Mark Cuban Wants Constitution Changed to Make Health Care a ‘Right’

Dallas Mavericks owner Mark Cuban gets dab-dissed by boy

Ever ready to spout off about things political, Dallas Mavericks owner and billionaire Mark Cuban now wants to shore up Obamacare, pushing the idea that the U.S. Constitution should be changed to proclaim health care as an American “right.”

Speaking to reporter Nicholas Ballasy of PJ Media, Cuban tried to explain his desire to implement nationalized, single payer health care. While on one hand Cuban doesn’t agree with government-run hospitals, on the other he thinks people should have a “right” to health care.

“I think health care should be a right. If there’s a legitimate way to modify the Constitution, I literally think there should be an amendment to the Constitution for healthcare for chronic illnesses and serious injury. We all play the genetic lottery,” Cuban said according to Ballasy.

“I think all of the talk about Trumpcare vs. Obamacare really just avoids the ultimate question, which is, is health care a right or not?” Cuban added. “But I’ve had friends who have had cancer, we’ve all had people who have had severe illnesses and if they didn’t have insurance. In a couple cases, I’ve since paid for them because they didn’t have insurance or enough insurance. I think that’s wrong — that’s a cost we all should share.”

Unfortunately for Cuban, the idea of turning healthcare into a “right” works against the whole concept of rights.

In the American system, a right is the inviolable ability to act without the permission of other people. In addition, one may exercise his rights as long as the rights of another person are not violated in the doing.

A right is something available equally to all citizens, something that can’t be taken away by government. But it is also something that isn’t granted by government. In the American tradition, a right is something given to individuals by God, not government. And, since a right is something that does not require action by others to be fulfilled, therein lies the rub when it comes to health care.

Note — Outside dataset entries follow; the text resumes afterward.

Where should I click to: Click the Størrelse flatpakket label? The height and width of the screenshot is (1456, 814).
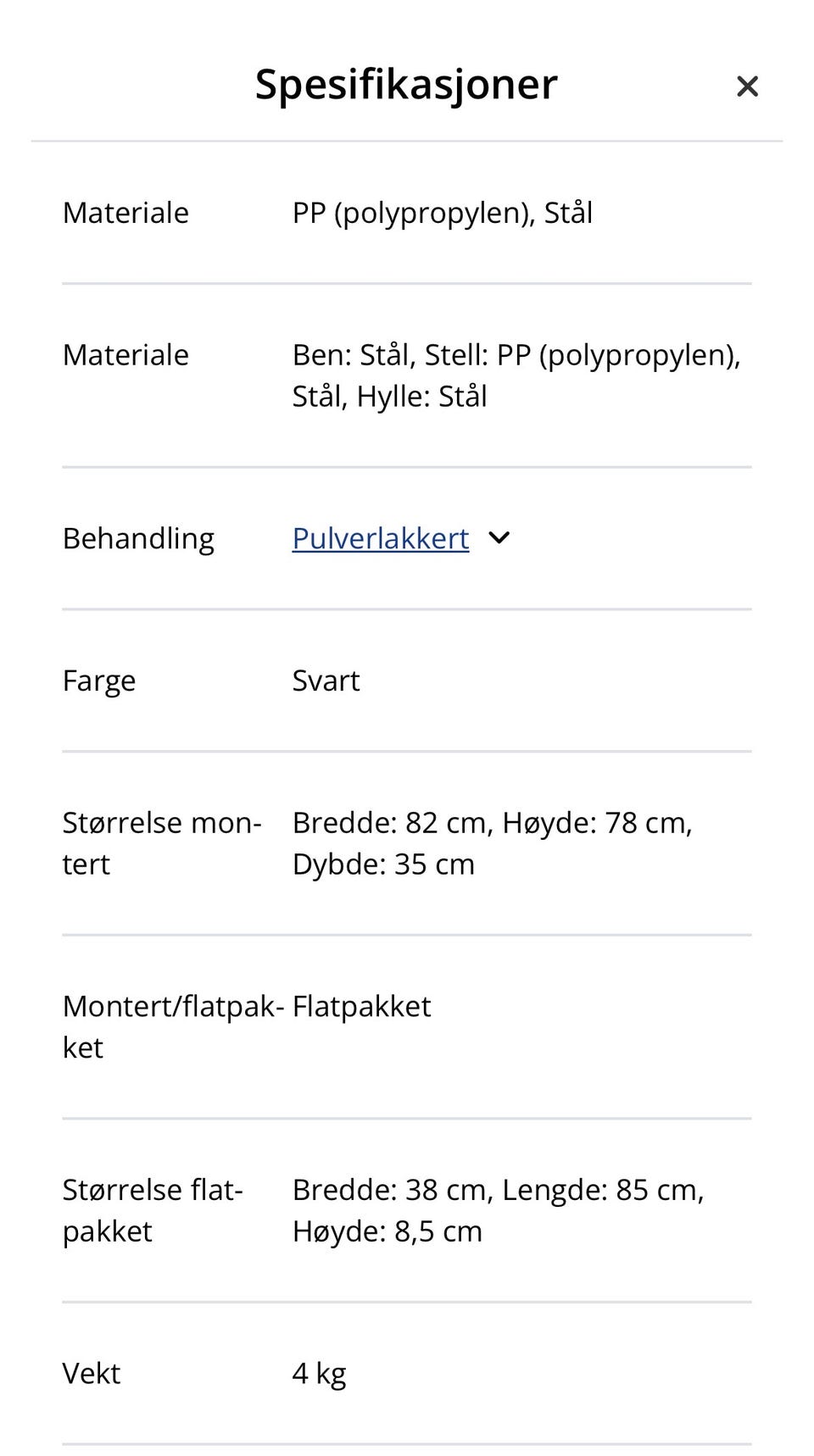click(153, 1210)
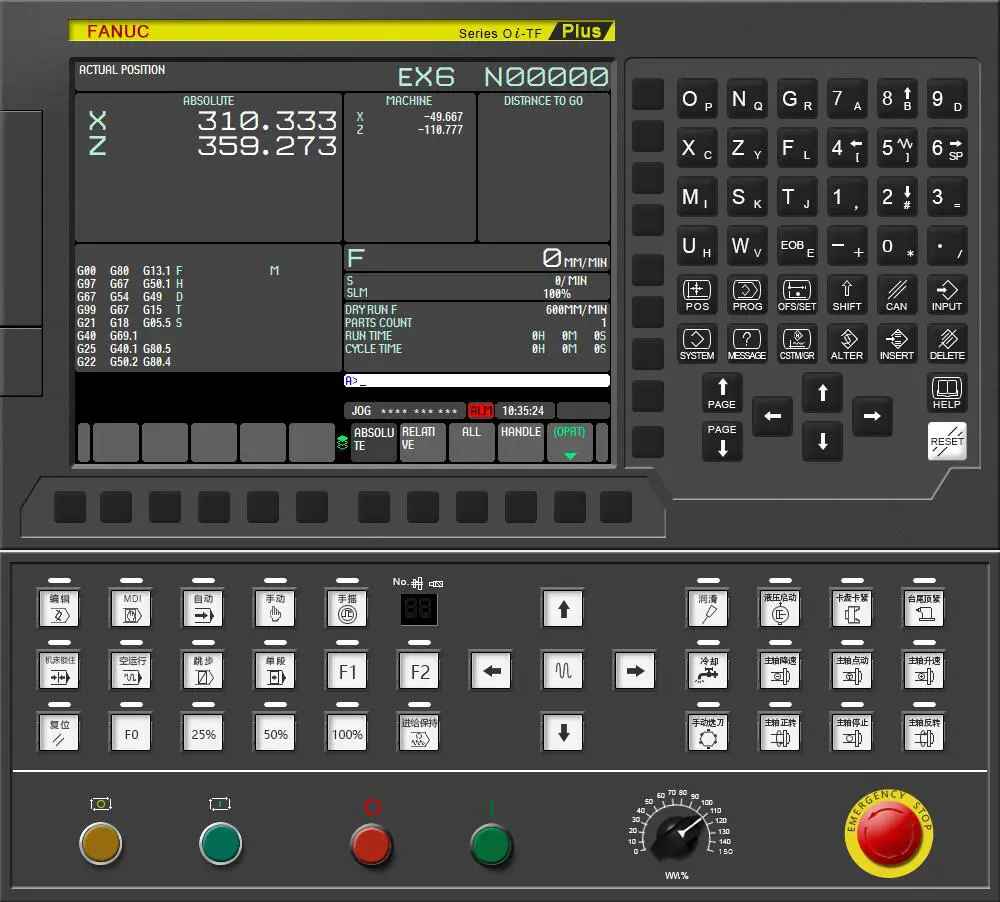Engage machine lock (机床锁住)
1000x902 pixels.
point(59,670)
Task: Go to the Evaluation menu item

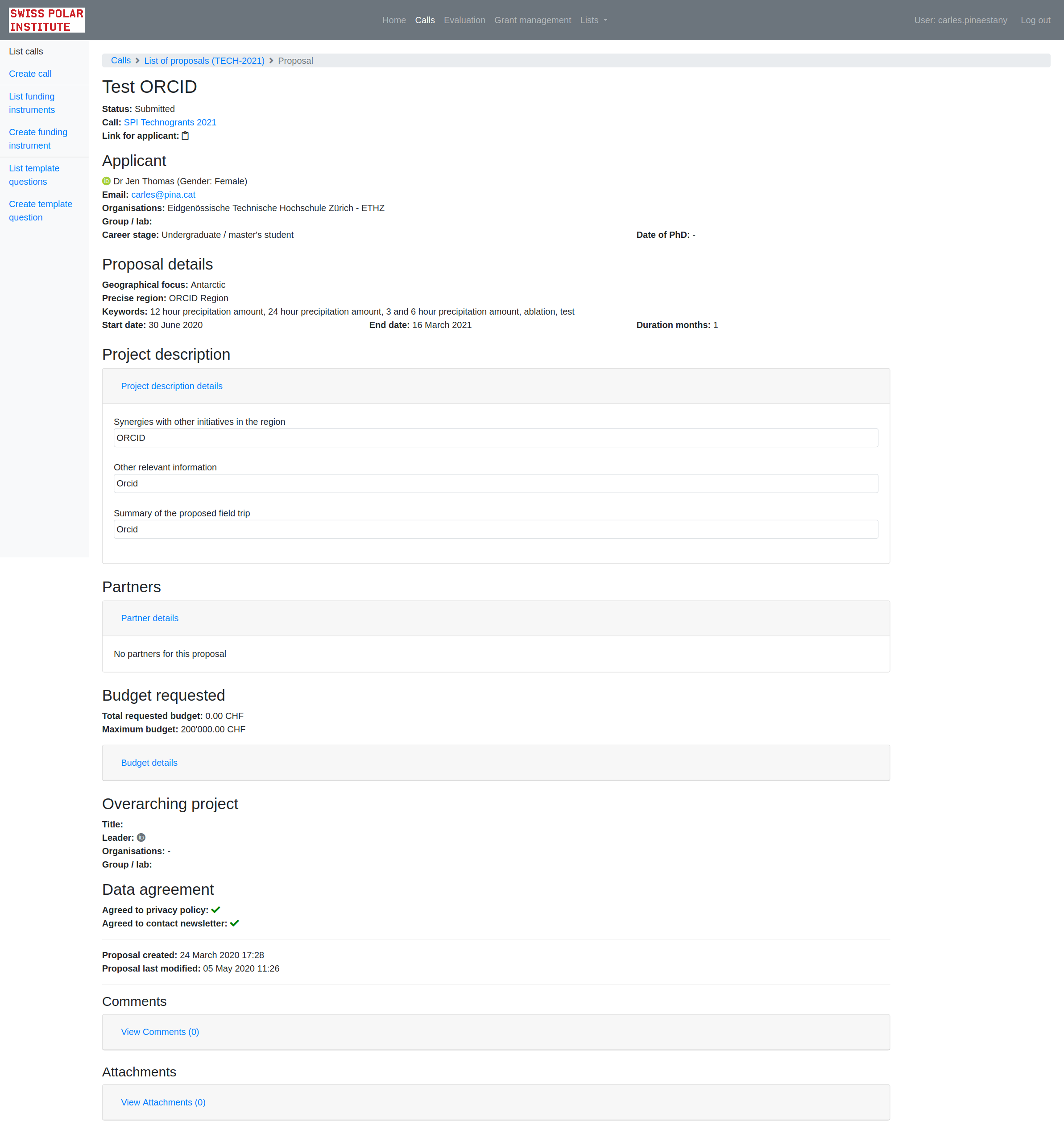Action: [464, 20]
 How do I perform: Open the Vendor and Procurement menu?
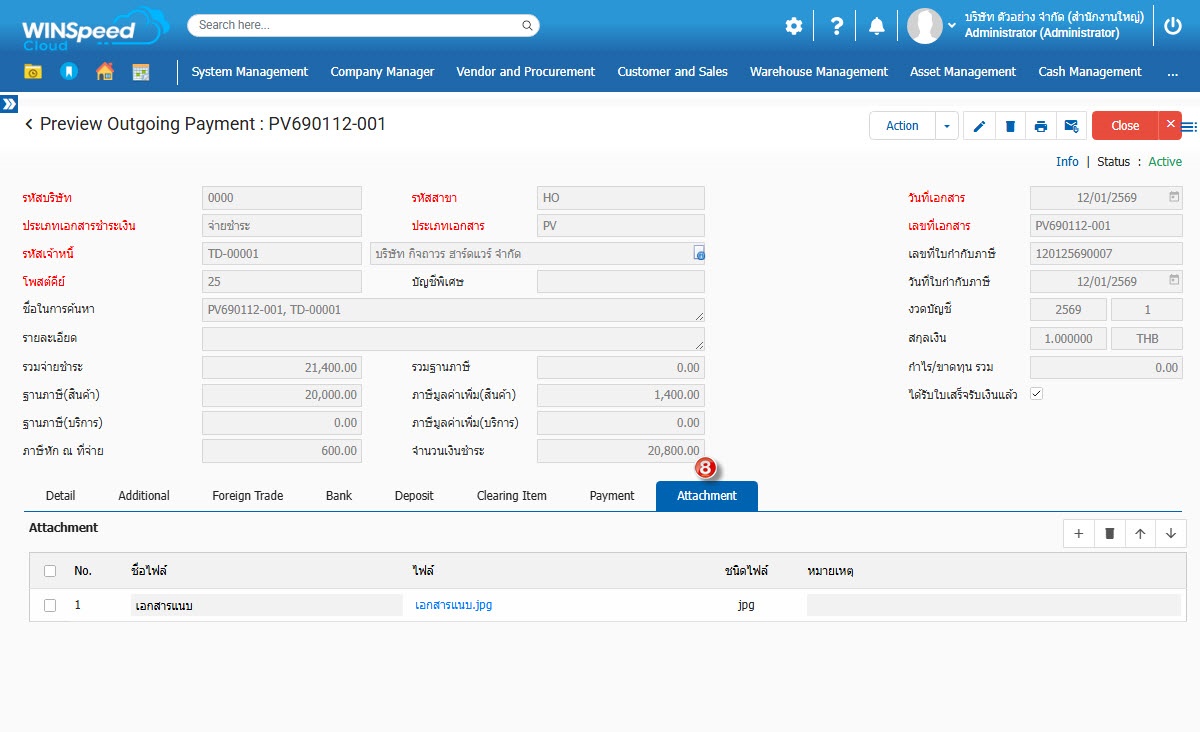click(x=525, y=72)
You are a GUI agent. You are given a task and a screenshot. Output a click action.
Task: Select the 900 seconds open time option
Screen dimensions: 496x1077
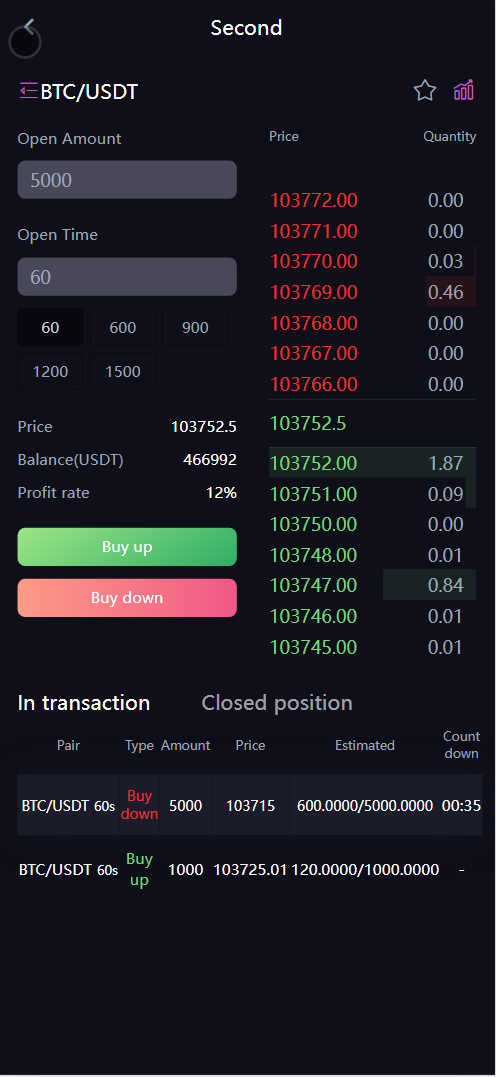pyautogui.click(x=195, y=328)
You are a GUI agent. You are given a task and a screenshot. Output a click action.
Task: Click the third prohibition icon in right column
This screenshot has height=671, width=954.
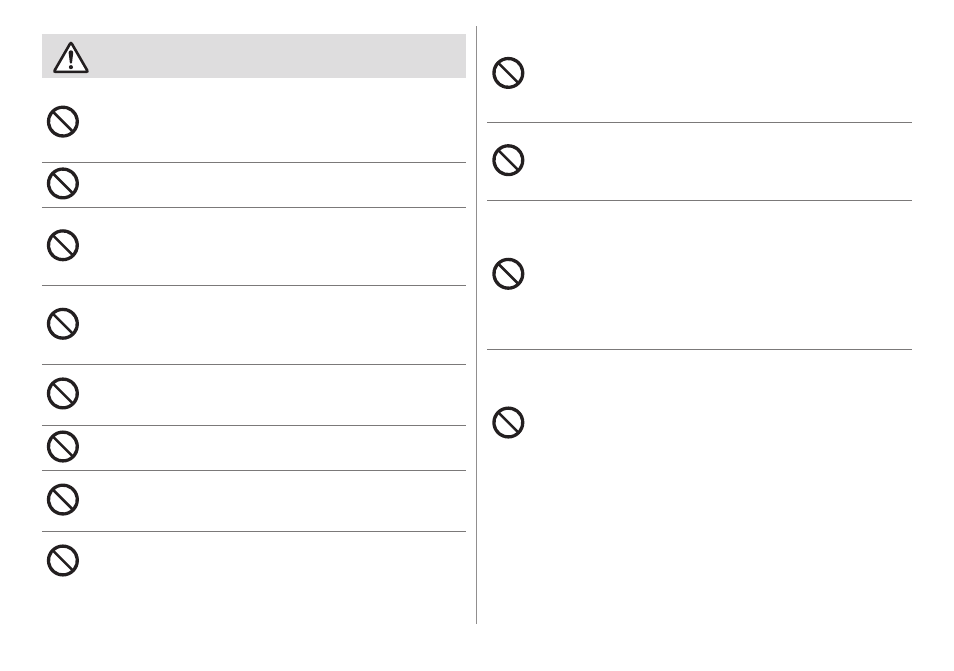(x=508, y=274)
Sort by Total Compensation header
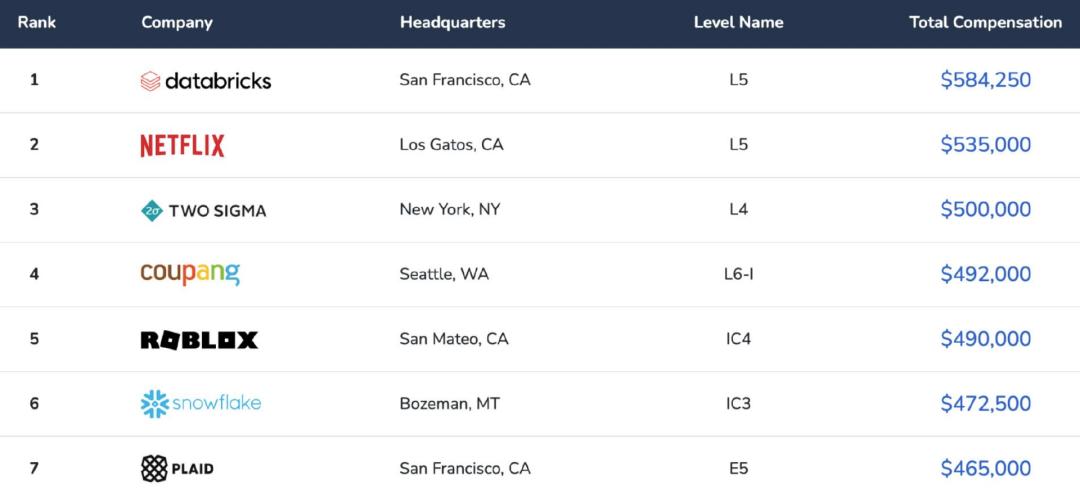Screen dimensions: 1080x497 tap(986, 22)
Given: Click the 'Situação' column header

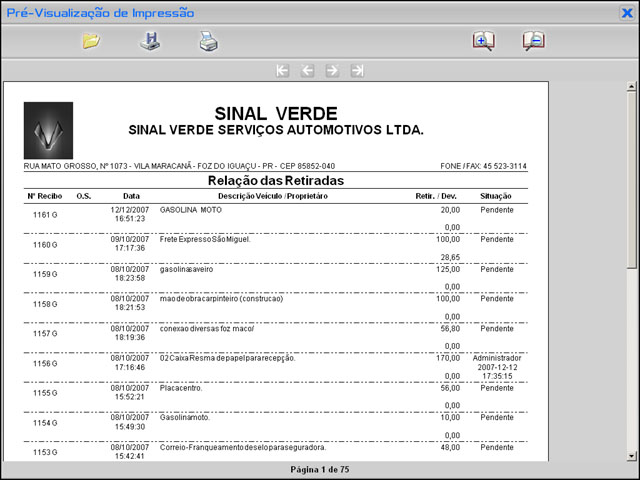Looking at the screenshot, I should pyautogui.click(x=497, y=196).
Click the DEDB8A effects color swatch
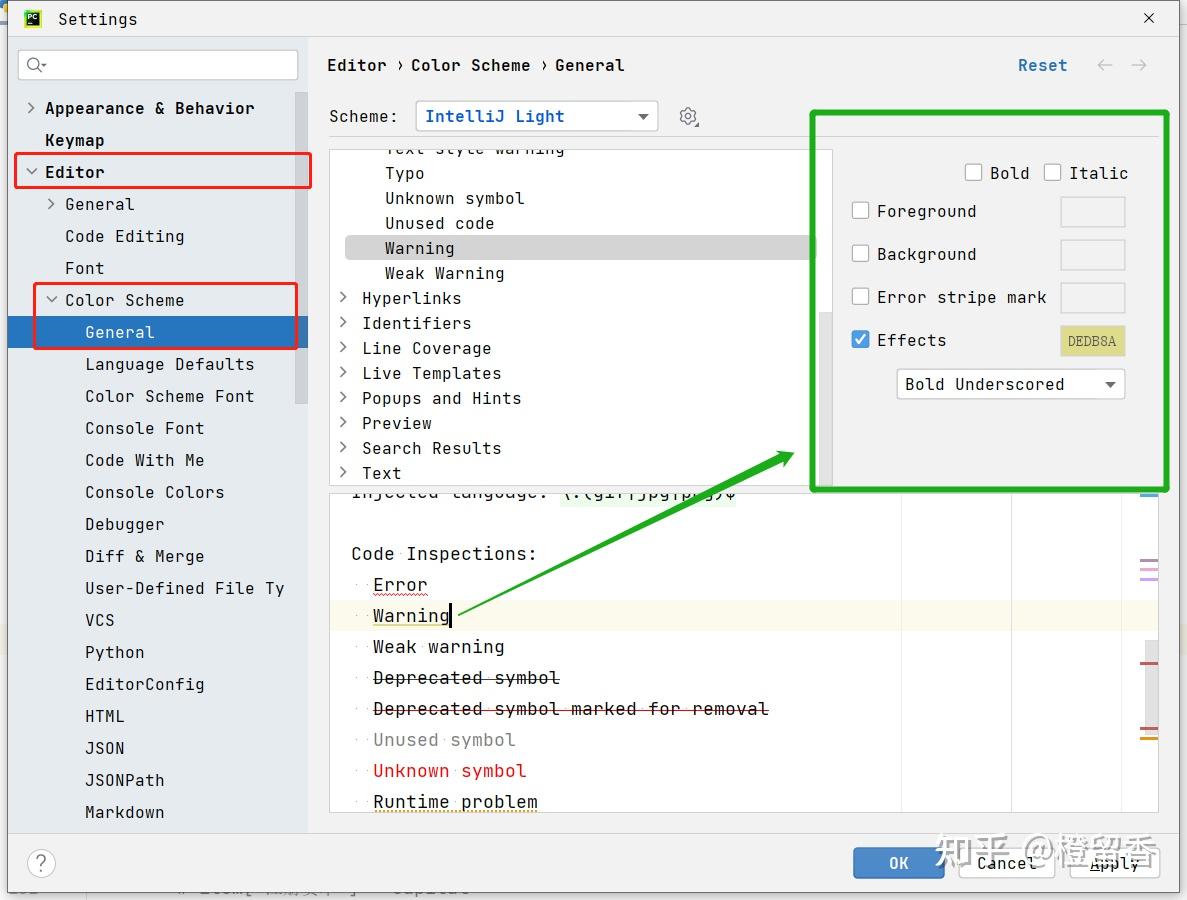Screen dimensions: 1187x900 pyautogui.click(x=1091, y=340)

If health care became a right, it would require the labor of doctors, nurses, and other care providers. Therefore, we would essentially turn healthcare providers into slaves of the state, forcing them to care for people despite their personal desires and feelings on the matter. After all, if it is our right to get health care, how can any doctor refuse us?

Therefore, health care simply cannot be a right. Your right of free speech does require me to do anything for you to exercise it. Your right to life only requires that others don’t try and kill you. Your freedom of religion only demands that everyone else just leave you alone. But, if healthcare became a right, your “right” would force others to make sure you stay healthy. Compelling others to do something violates the very idea of a right.

Indeed, as a nation we had this discussion way back in the 1940s when President Franklin Roosevelt tried to pass his “Second Bill of Rights” to make education, housing, health care, and other things a new American right. Even in 1944 people realized that forcing health care workers to take care of people despite their personal desires would be a form of servitude to the state.